Concerned members of the O’Callahan Society saw this as a call to action. In a team effort, the Society collected its points and wrote to the Navy to make the case for all NROTC students at Holy Cross and throughout the country. The key points made by the O’Callahan Society were:
- Holy Cross consistently has produced quality officers who can succeed in the Navy’s technical programs.
- For example, Holy Cross grads performed very well in nuclear power training.
- Under the proposed scheme, liberal arts disciplines would be priced out by tech majors and tech grads.
- Liberal arts institutions would be adversely affected.
- The Society made the point that, just as diversity of race, color, and creed are valued, so too should diversity of thinking.
Happily, the O’Callahan Society’s letter caused the Secretary of the Navy to reconsider the proposal, and it was stopped at his desk at the 12th hour . . . .

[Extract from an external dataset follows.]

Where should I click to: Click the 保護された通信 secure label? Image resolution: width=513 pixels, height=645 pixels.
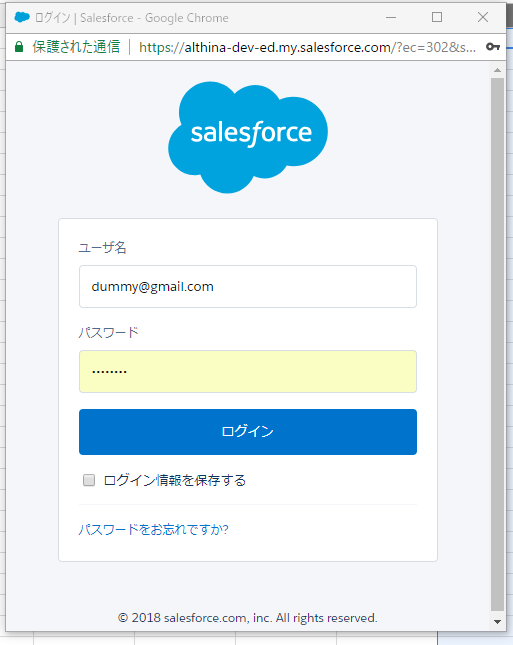click(76, 47)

The NROTC units at Holy Cross, at Worcester, and units across the land bring the Navy to the nation. In that regard alone, NROTC is important. Through this program students, parents, neighbors, educators, influencers —side-by-side—develop a greater understanding, appreciation, and respect for each other.
The officers commissioned through NROTC units across the land bring a diversity of knowledge, talents, expertise, and backgrounds. They provide a far stronger and more capable Navy and Marine Corps, than if the ranks were filled from Annapolis alone. . . .
Simply stated, we need more than specialists to man today’s Navy and Marine Corps. We need broadly educated officers with diverse backgrounds, who possess sound character and a strong moral compass.
That is why Father Brooks supported ROTC at Holy Cross. He saw this need. He knew that bringing together all facets of society—serving one another—was and is to key to strengthening the nation.
Whether it is on the Navy’s side or the college’s side we have to work at this relationship. We can never stop building that bridge, and we can never take this very special relationship for granted! For 75 years Holy Cross has epitomized the spirit and faith that have served our Navy and Nation, and it will continue to do so for our future.
- Rear Admiral James L. Holloway, Jr., U.S. Navy, “The Holloway Plan – A Summary View and Commentary,” U.S. Naval Institute Proceedings, vol. 73, no. 11 (November 1947).
- Admiral James L. Holloway, Jr., U.S. Navy (Ret.) with Jack Sweetman, “A Gentleman’s Agreement,” U.S. Naval Institute Proceedings, vol. 106, no. 9 (September 1980).